Cette situation arrangeait tout le monde, sauf l’assurance chômage. Résultat des courses : une réforme du 22 décembre 2022, qui crée une « présomption de démission » pour permettre de priver du chômage les salariés qui ne reviennent plus travailler.
La loi crée une procédure des plus capillotractées, et difficile à appliquer. Et au bout, qui est gêné ? Les entreprises, à n’en pas douter…
Charge n°2 : la fiscalisation des ruptures conventionnelles
Il était une fois une entreprise et un salarié qui ne s’entendent plus, et veulent se séparer sans heurt. L’entreprise est assez fortunée, et disposée à payer au salarié son indemnité de licenciement.
La loi du 28 juin 2008 crée un procédé pour les aider : la rupture conventionnelle. Le salarié bénéficie du chômage et de l’indemnité de licenciement, l’entreprise peut se séparer du salarié sans risque prud’homal. C’était du gagnant-gagnant, jusqu’au 1er septembre 2023, où le gouvernement a taxé de manière très significative l’indemnité.
30% de contribution spéciale sur les indemnités de rupture conventionnelle, qui dit mieux ?
Charge n°3 : le refus de CDI
Il était une fois un employeur qui propose à son salarié de rester en CDI. Le salarié n’est pas intéressé, et décline la proposition.
Le salarié perd son droit à indemnité de précarité, l’employeur lui délivre ses documents de fin de contrat, et les deux parties, adultes et consentantes, se séparent tranquillement.

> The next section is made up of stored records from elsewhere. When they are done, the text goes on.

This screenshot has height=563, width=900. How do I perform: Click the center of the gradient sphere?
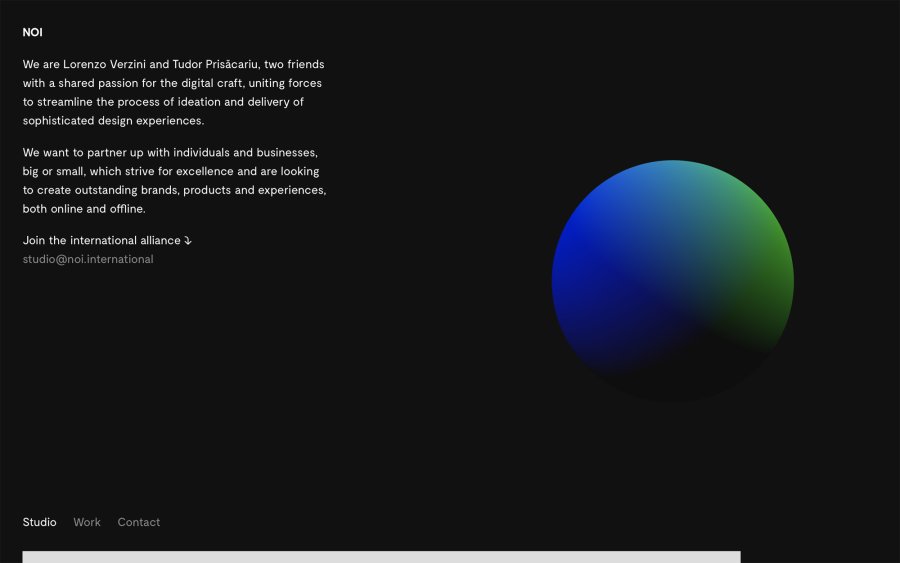[x=672, y=281]
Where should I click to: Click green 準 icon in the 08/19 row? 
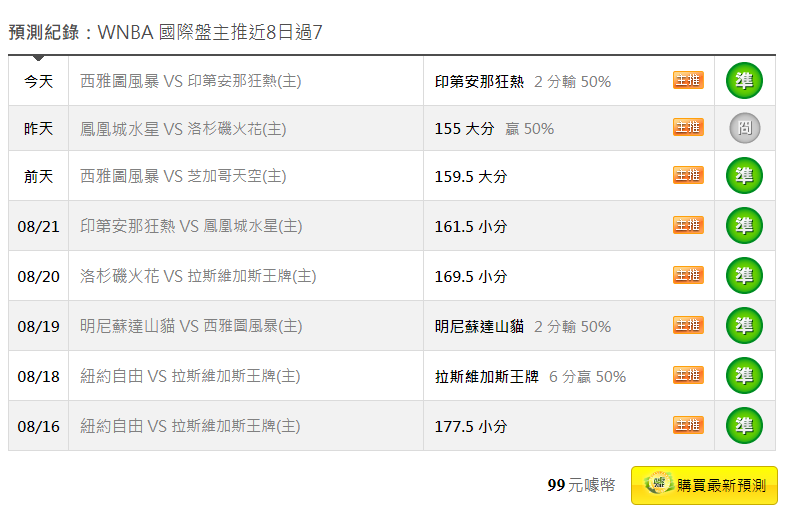coord(744,325)

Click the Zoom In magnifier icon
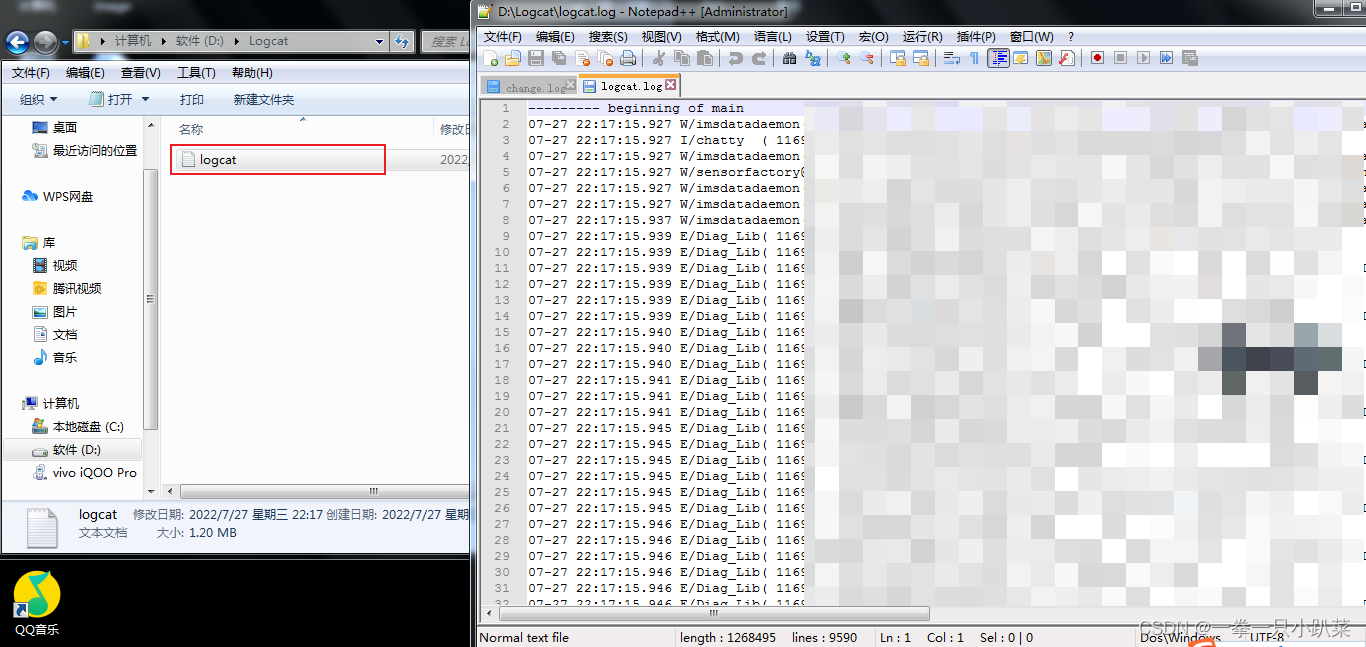tap(843, 59)
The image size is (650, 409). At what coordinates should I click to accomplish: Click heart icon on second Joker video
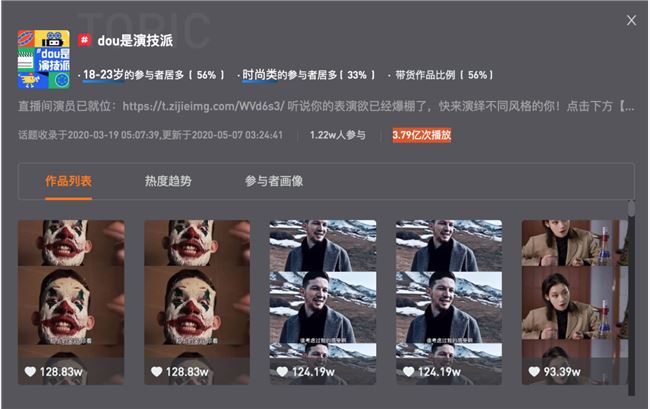point(156,371)
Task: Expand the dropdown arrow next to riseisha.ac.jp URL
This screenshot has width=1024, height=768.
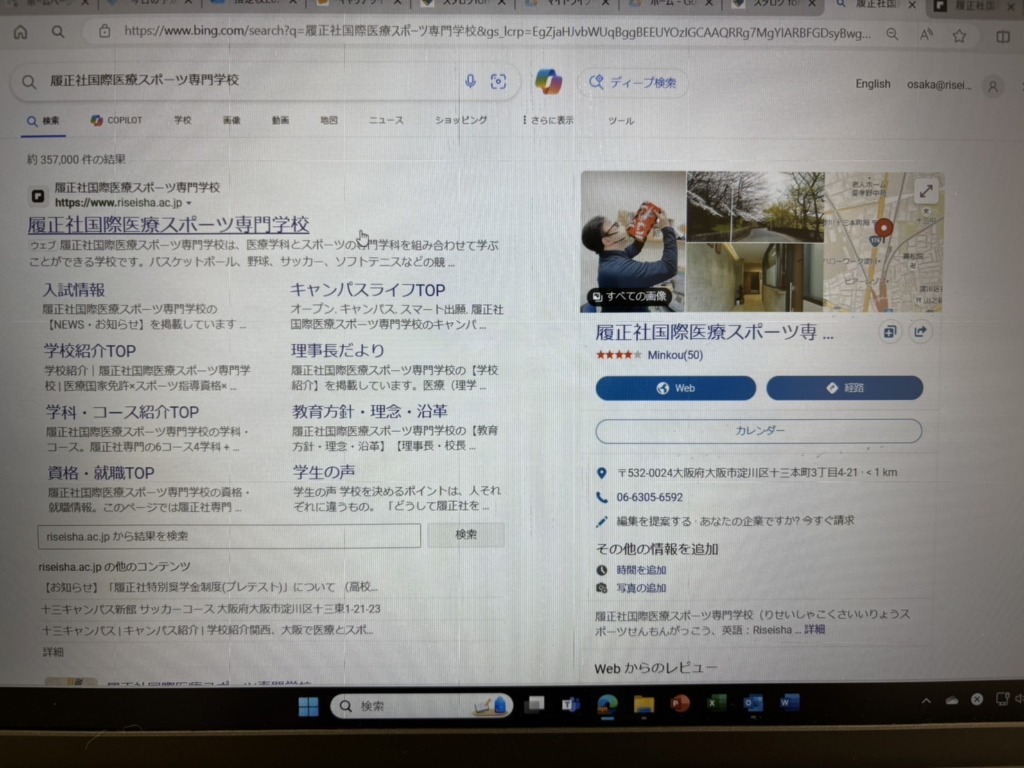Action: click(189, 203)
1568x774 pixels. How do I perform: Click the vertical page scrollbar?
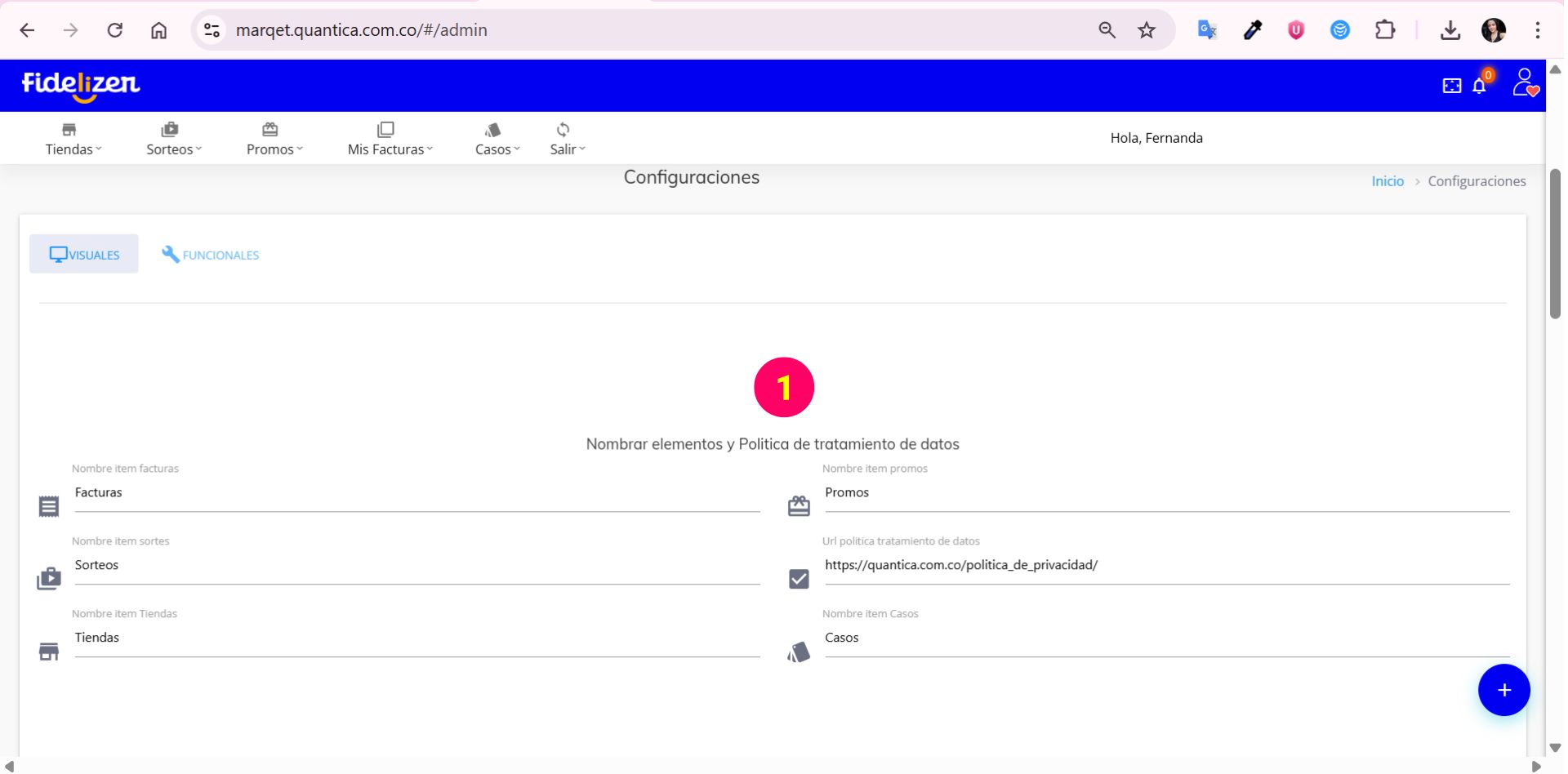(1555, 245)
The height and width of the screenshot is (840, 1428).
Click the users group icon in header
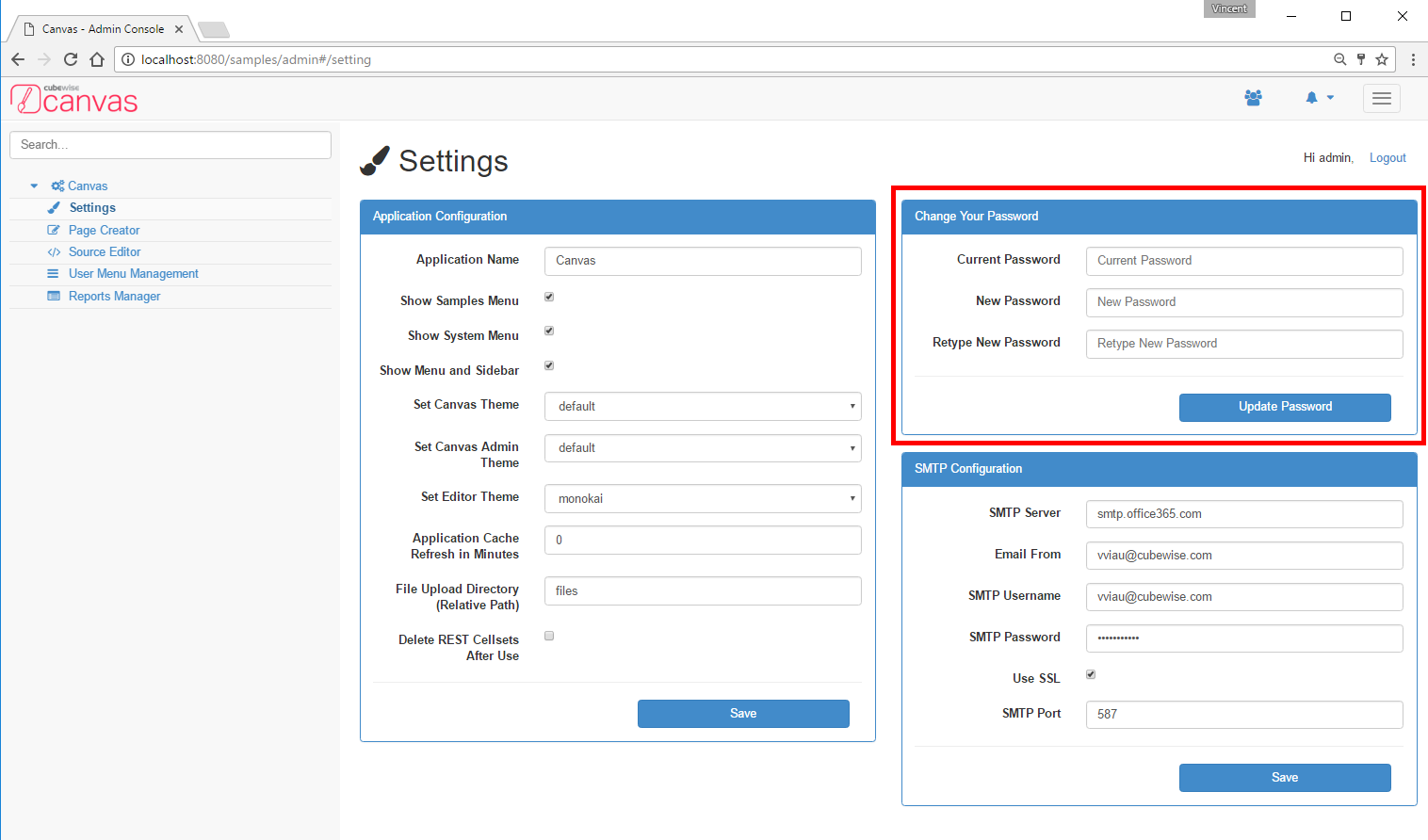pos(1253,98)
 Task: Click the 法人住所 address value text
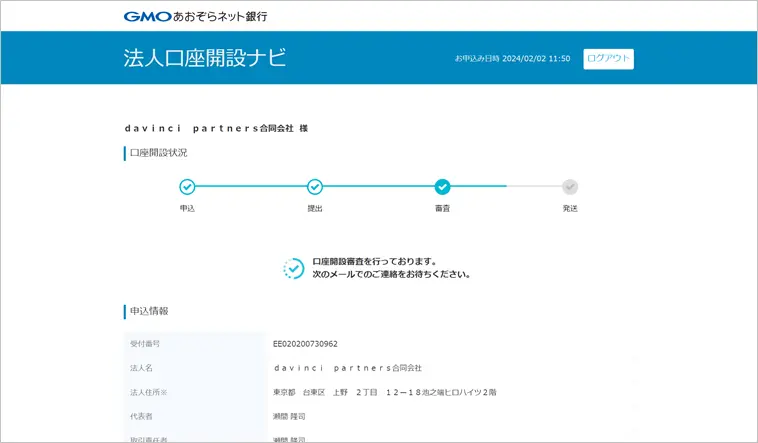384,392
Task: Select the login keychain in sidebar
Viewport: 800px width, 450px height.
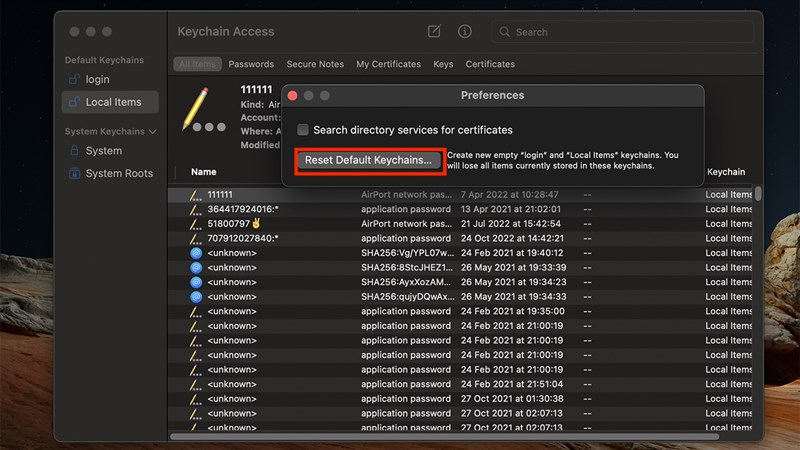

Sérénité des relations sociales, tout le monde y gagne. Jusqu’au … 1er janvier 2024. Nouvelle charge du gouvernement, qui complexifie encore la situation. L’employeur a dorénavant l’obligation de proposer au salarié un CDI, de lui laisser un délai raisonnable de réflexion, puis de notifier au tout nouveau France Travail les éléments concernant le refus de CDI dans un délai d’un mois.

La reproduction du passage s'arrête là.